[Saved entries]
::::
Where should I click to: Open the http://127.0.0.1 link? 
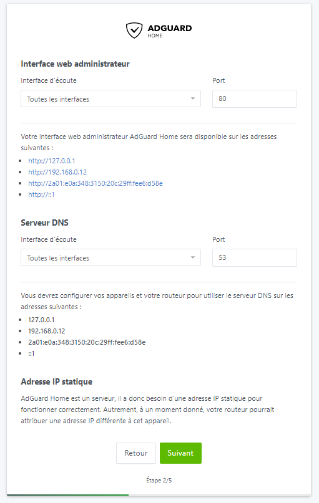point(52,161)
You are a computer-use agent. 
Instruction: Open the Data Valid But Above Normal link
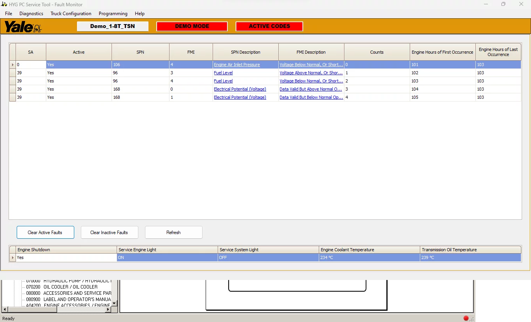pyautogui.click(x=311, y=89)
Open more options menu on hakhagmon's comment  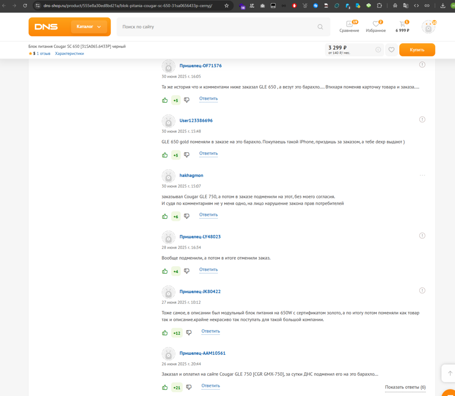point(422,175)
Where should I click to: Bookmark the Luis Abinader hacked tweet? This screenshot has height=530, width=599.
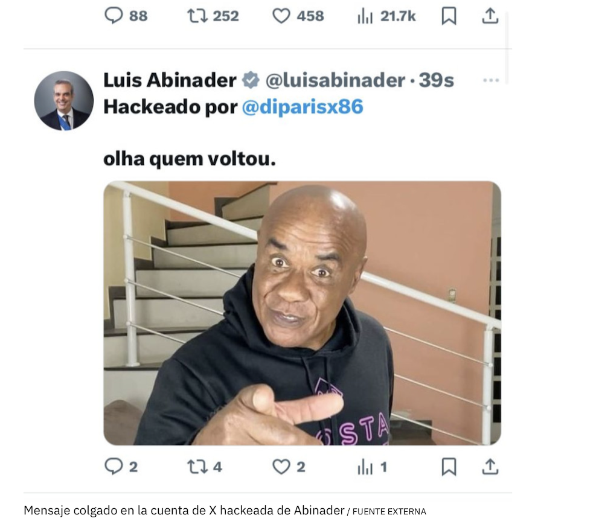(x=449, y=467)
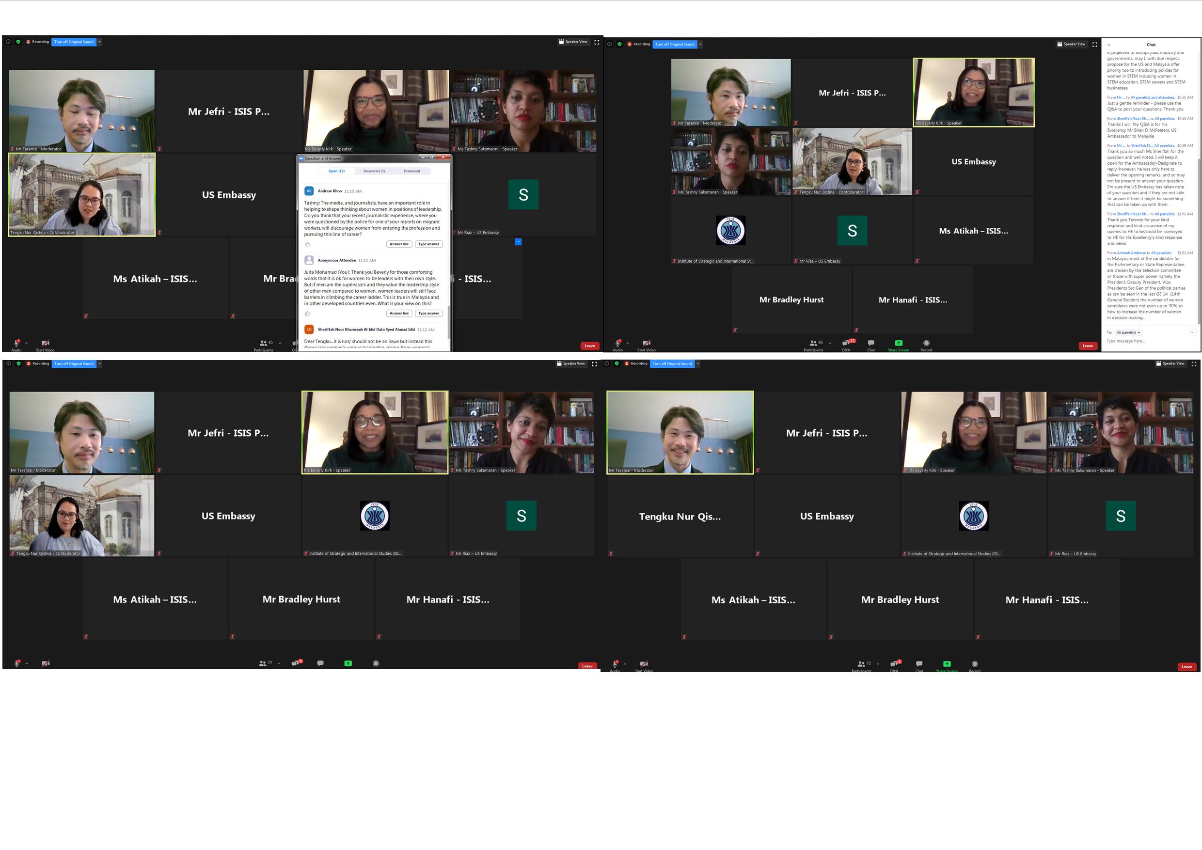Click Answer live for Andrew Khoo's question
The width and height of the screenshot is (1202, 850).
tap(399, 244)
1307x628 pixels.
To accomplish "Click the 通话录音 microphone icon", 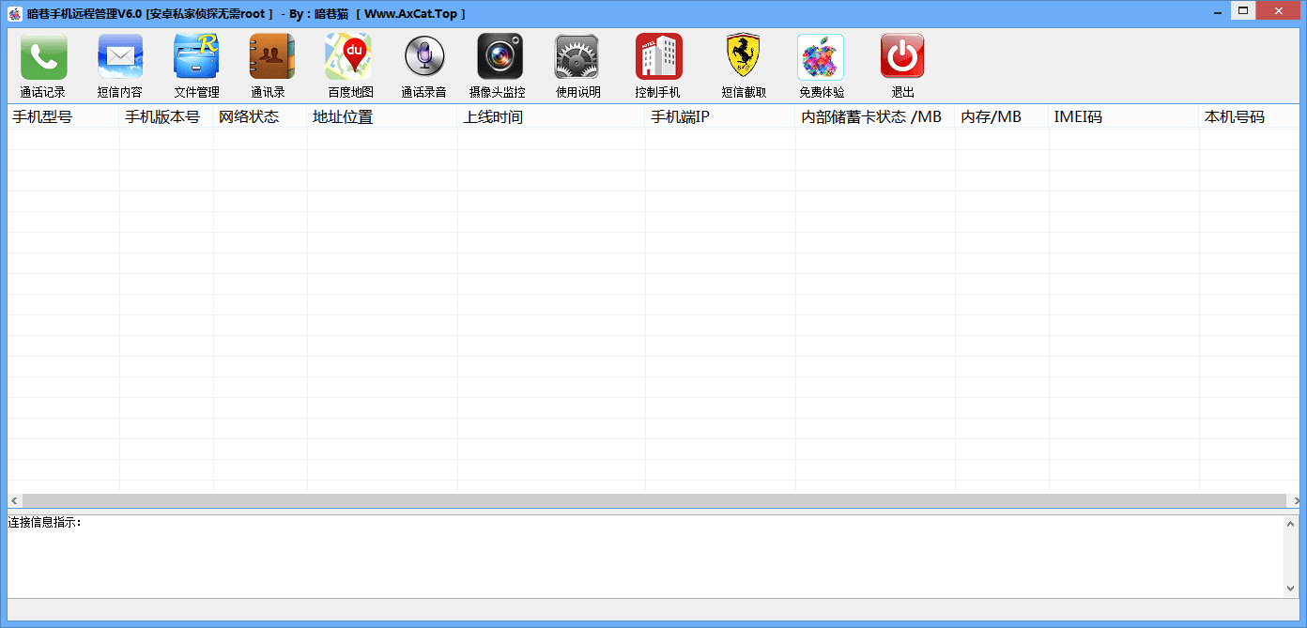I will point(423,57).
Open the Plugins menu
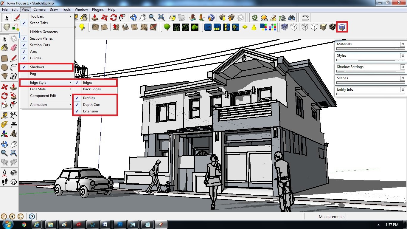 point(98,10)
::::
JOB: Find every line in the material above that contains the word "should", and copy each of those lines in full.

EXERCISE RESULT:
Where should I click to: Open the http://127.0.0.1 link? 
Where should I click to: Bookmark the Luis Abinader hacked tweet? This screenshot has height=530, width=599.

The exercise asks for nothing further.